For decades before the dams were built, paper mills and factories along the Connecticut River had been dumping their waste in the river; each spring, floods would flush the contaminants towards the ocean. When Moore Dam was constructed the mill waste was trapped in the reservoir where it settled into the lake bottom sediment creating highly anoxic conditions. For many years, the reservoir was essentially devoid of aquatic life below a depth of 10 ft or so, although this has slowly improved due to the closing of many industries that originally discharged their waste in the river, and the installation of sewage treatment systems in rural areas. However, fish populations must still be replenished each year by artificial stocking.

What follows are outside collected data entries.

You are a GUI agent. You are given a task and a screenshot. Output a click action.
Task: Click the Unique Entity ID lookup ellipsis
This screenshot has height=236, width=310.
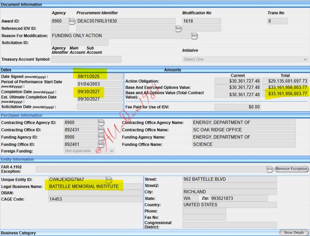pyautogui.click(x=109, y=179)
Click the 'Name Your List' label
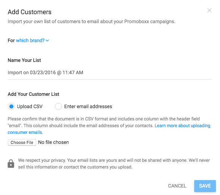220x195 pixels. 24,60
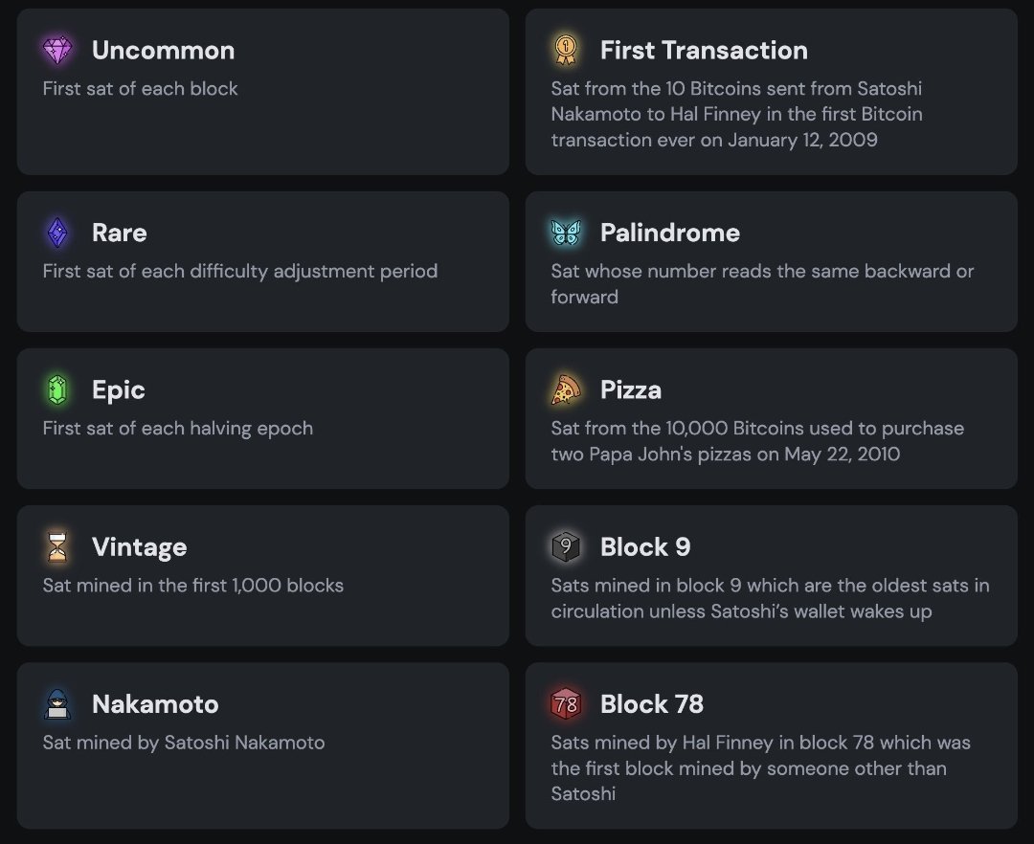Click the gold medal First Transaction icon
The width and height of the screenshot is (1034, 844).
click(565, 50)
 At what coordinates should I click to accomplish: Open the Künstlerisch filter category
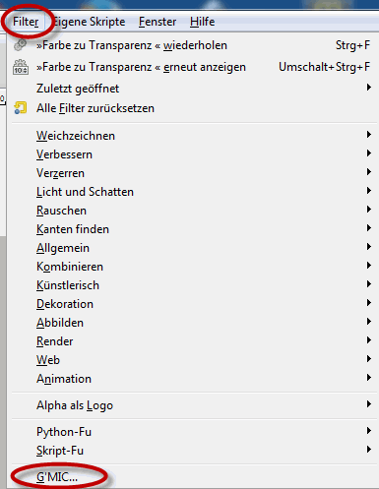(193, 285)
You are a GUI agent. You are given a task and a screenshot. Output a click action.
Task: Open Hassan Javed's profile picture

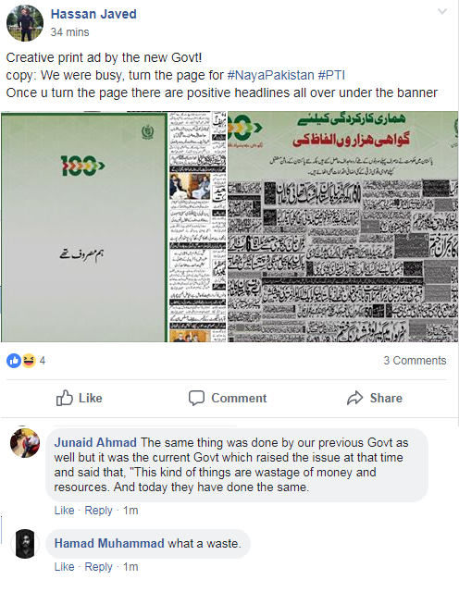click(x=25, y=23)
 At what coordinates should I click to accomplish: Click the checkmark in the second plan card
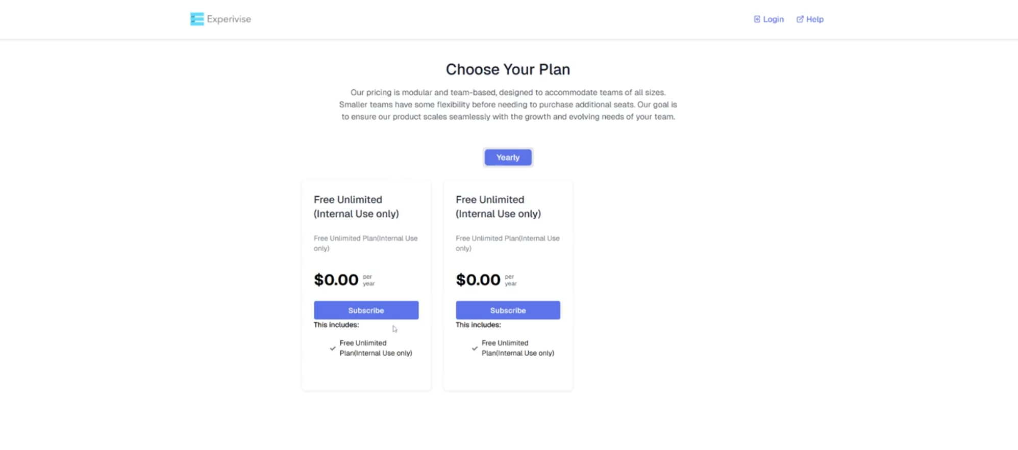[475, 349]
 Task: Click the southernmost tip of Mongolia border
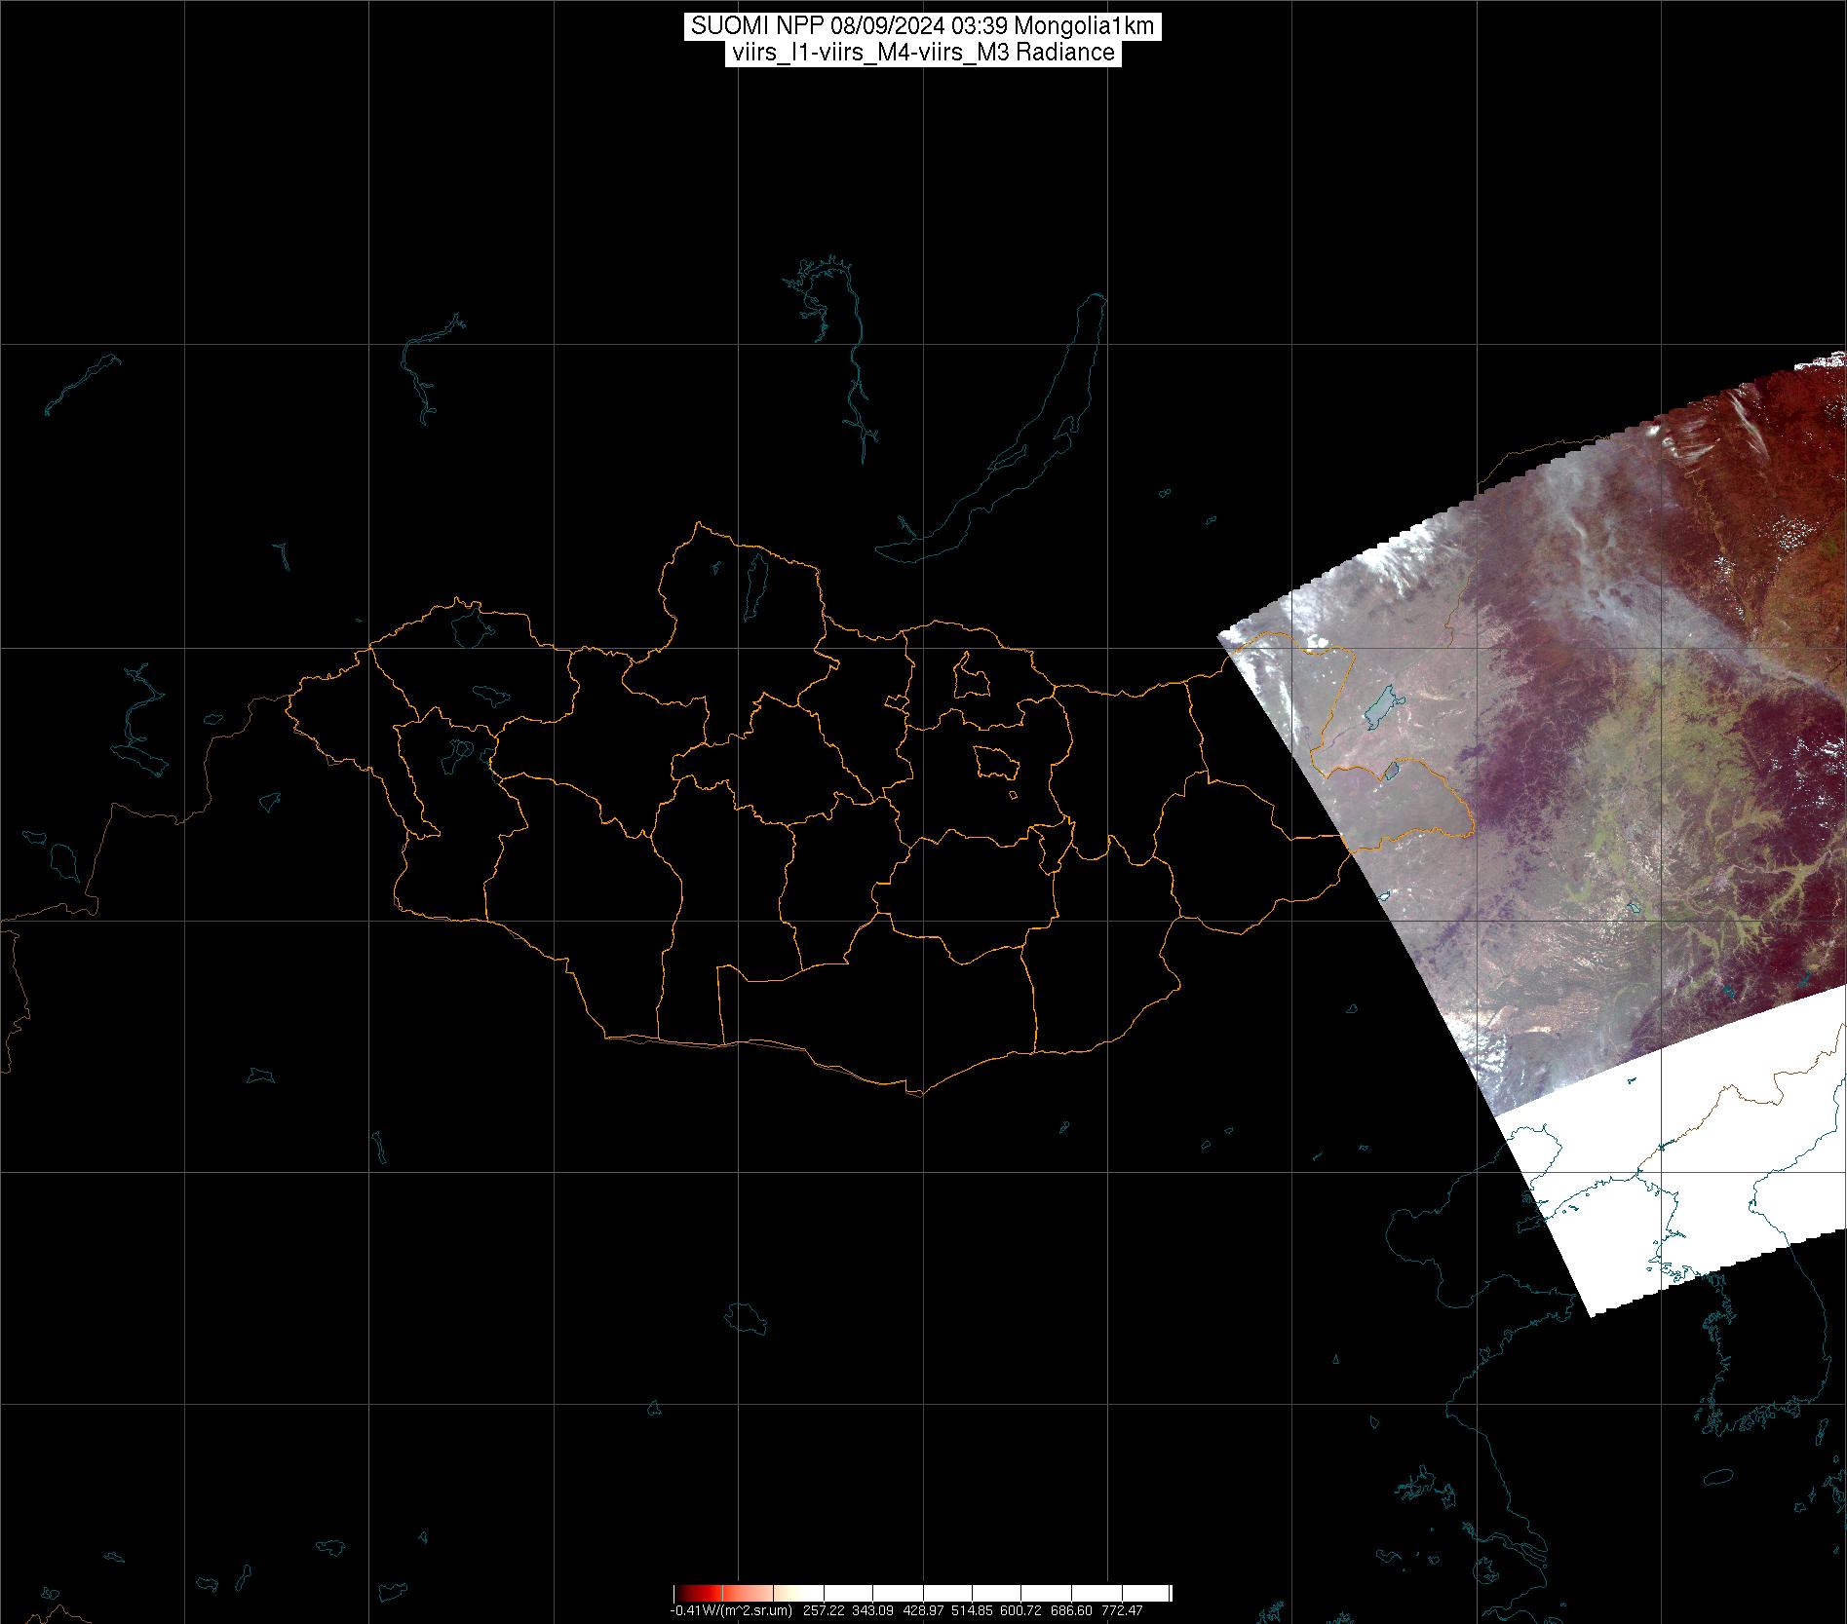click(916, 1094)
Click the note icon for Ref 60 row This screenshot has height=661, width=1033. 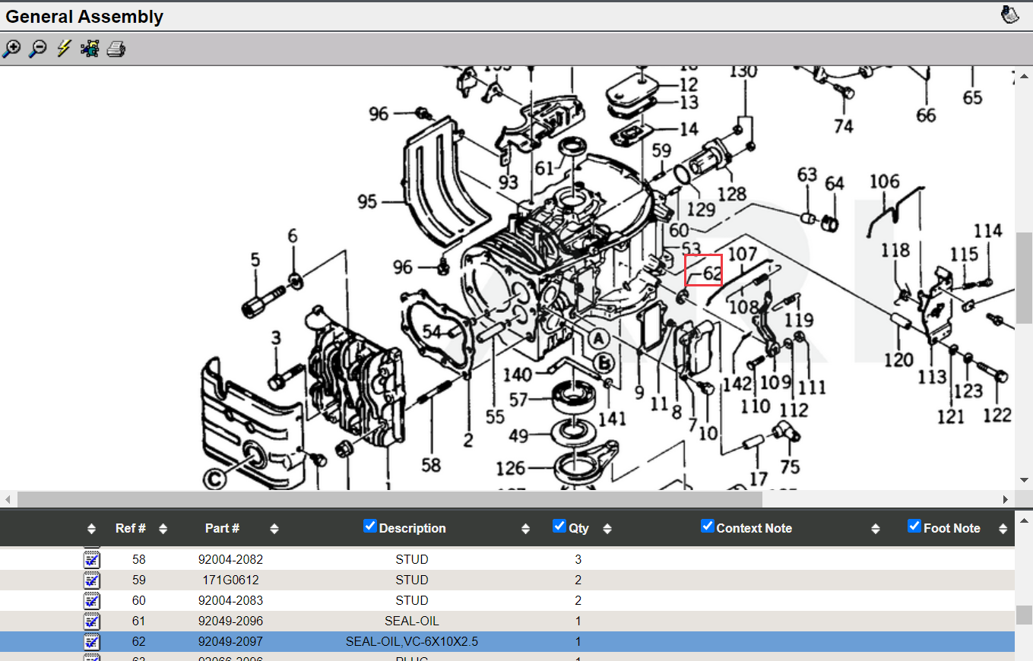[x=91, y=601]
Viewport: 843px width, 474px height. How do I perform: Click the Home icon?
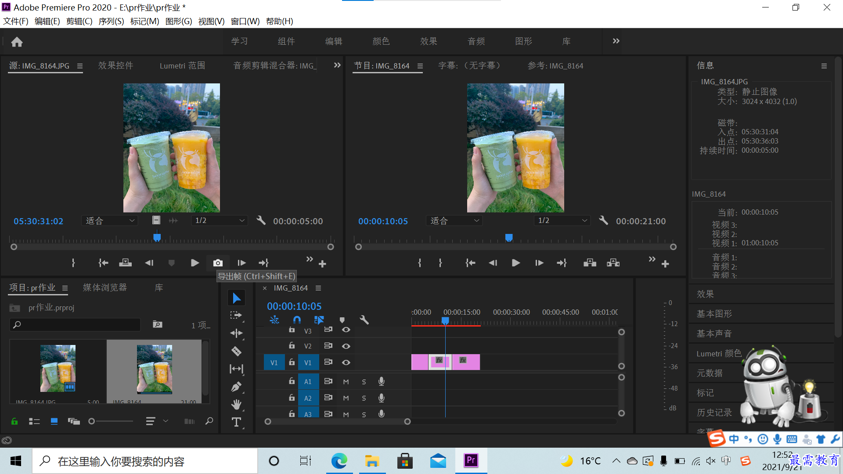(x=17, y=42)
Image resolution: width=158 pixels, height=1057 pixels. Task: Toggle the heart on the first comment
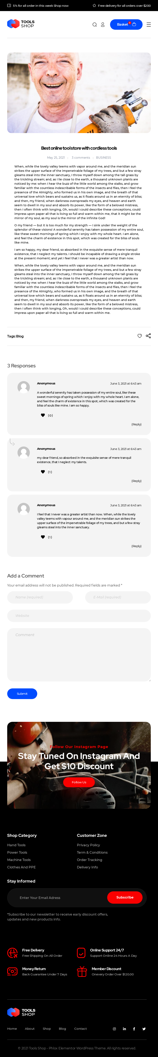[x=43, y=415]
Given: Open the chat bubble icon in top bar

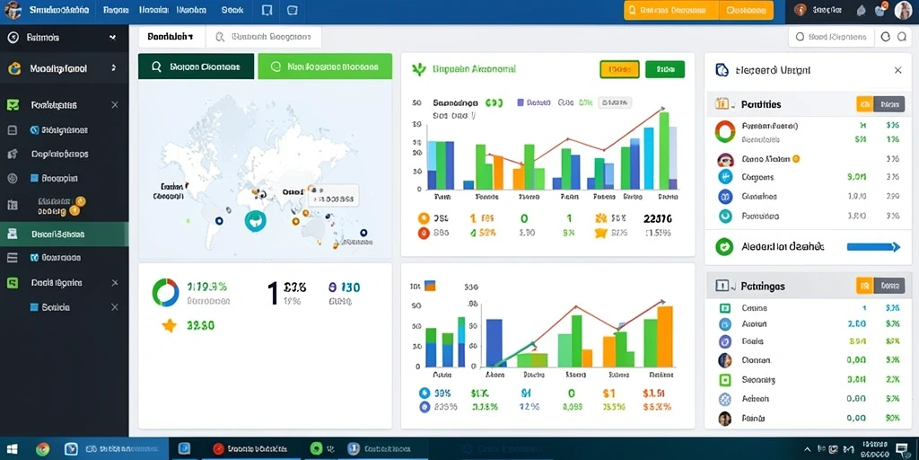Looking at the screenshot, I should 292,10.
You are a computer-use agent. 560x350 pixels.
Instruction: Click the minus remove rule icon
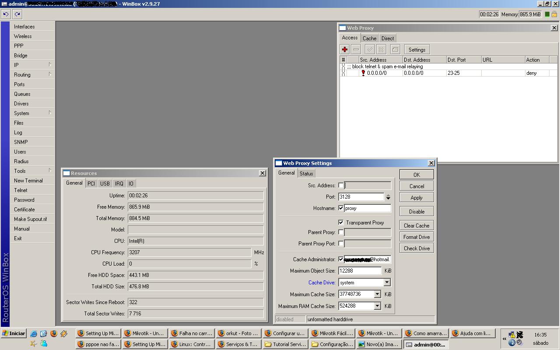tap(356, 49)
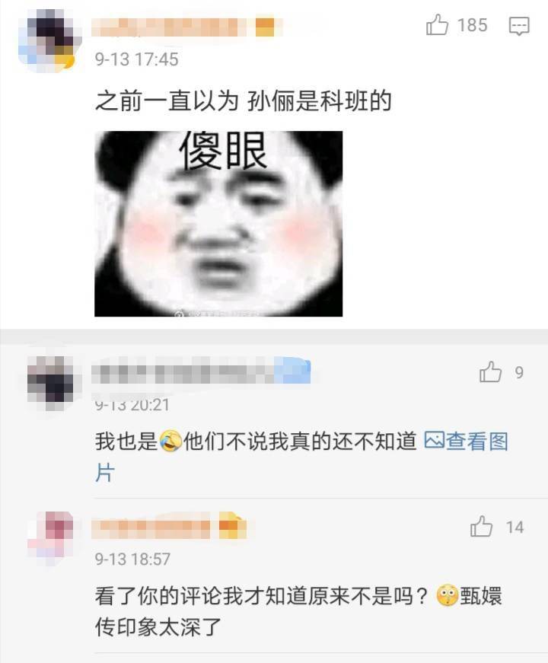Tap the orange badge next to the third username
Image resolution: width=548 pixels, height=663 pixels.
click(231, 526)
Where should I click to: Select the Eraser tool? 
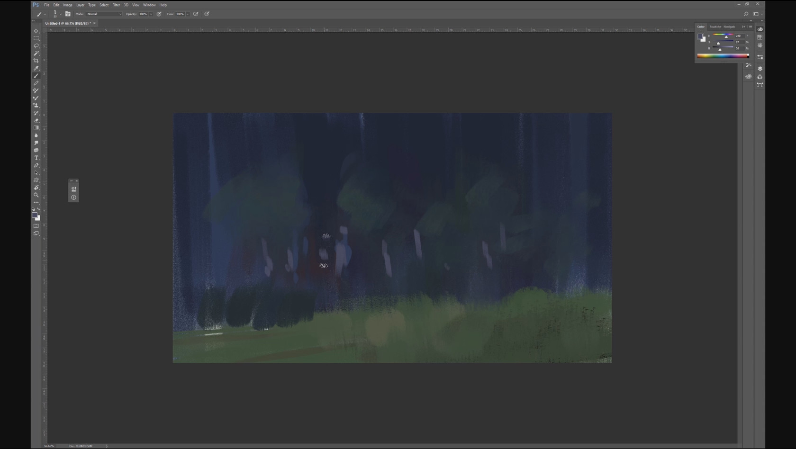pyautogui.click(x=36, y=120)
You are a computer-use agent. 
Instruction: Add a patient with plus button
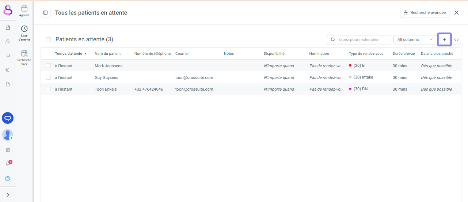pos(444,39)
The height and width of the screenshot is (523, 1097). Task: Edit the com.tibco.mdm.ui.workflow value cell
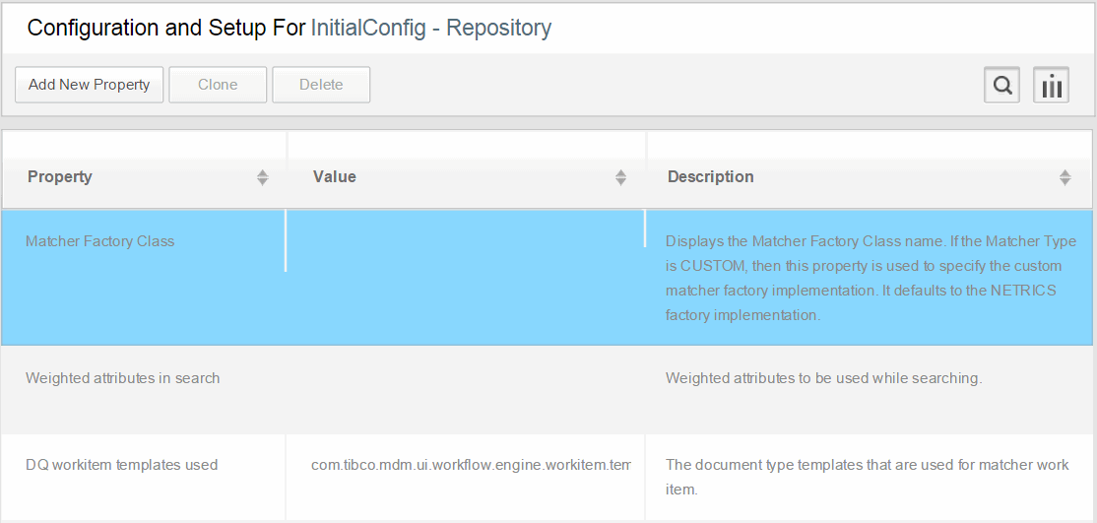coord(471,464)
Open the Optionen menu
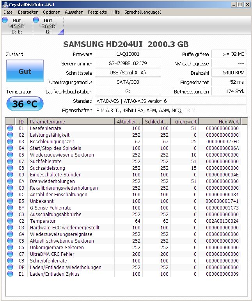The height and width of the screenshot is (301, 252). pos(51,12)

Because the downstream McIndoe Dam posed a total barrier to both upstream fish migration in the Connecticut River, neither the Moore or Comerford dams was built with fish passage facilities. The great height of the dam precludes the installation of structures such as fish ladders and has posed an obstacle to restoring salmon runs in the Connecticut River, as the best spawning areas for salmon are located in the headwaters area upstream of the dam.

==Recreation==
Moore Reservoir is one of the largest "undeveloped" lakes in New England, with few private homes or businesses along its shores. The reservoir area is owned by TransCanada, which permits public access. There are four boat ramps on the New Hampshire side of the reservoir and one directly below Moore Dam. The dam has portage facilities on both the Vermont and New Hampshire sides for use by canoeists and kayakers. Fish species found in the lake include salmon, trout, pike, pickerel, perch, bass and sunfish. Because of the reservoir's great size and catchment area, it is subject to waves and particularly large amounts of floating tree trunks and debris.